16 octubre, 2011

Tenía los ojos oscuros, pero las ideas claras.

  Amaia tenía los ojos oscuros pero las ideas claras. No era de esas chicas que hacían castillos en el aire o se imaginaban tórridas historias con los desconocidos  que veía por la calle; intentaba ser realista, sin tocar el pesimismo con sus dedos finos acabados en uñas perfectas. Disfrutaba al máximo de los pequeños placeres de la vida, como el café de media mañana, la sonrisa de su sobrina, los paseos por la playa o las cosquillas que le hacía su gata para despertarla. Vivía en la rutina de la vida, levantándose cada mañana y acostándose cada noche, colgando plomo de sus pies para que se mantuvieran firmes sobre la tierra.
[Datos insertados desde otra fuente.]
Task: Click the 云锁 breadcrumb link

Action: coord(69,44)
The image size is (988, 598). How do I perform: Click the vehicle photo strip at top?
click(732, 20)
  Pero había días en los que Amaia se sentaba en el alféizar de la ventana, con los pies colgando a metros de altura, escapaba de sí misma y se atrevía a soñar. 
  Dejando volar la imaginación, se convertía en una gaviota y recorría las costas de todo el mundo. A veces, incluso se permitía imaginar al caballero perfecto, que la llevaba en volandas hasta el castillo de los finales felices, donde vivirían para siempre en una felicidad interminable y jamás se vería obligada a madrugar. Porque Amaia también era una chica, también era humana y, aunque le pesaran los pies, le gustaba, no muy a menudo, elevar el vuelo hacia las nubes.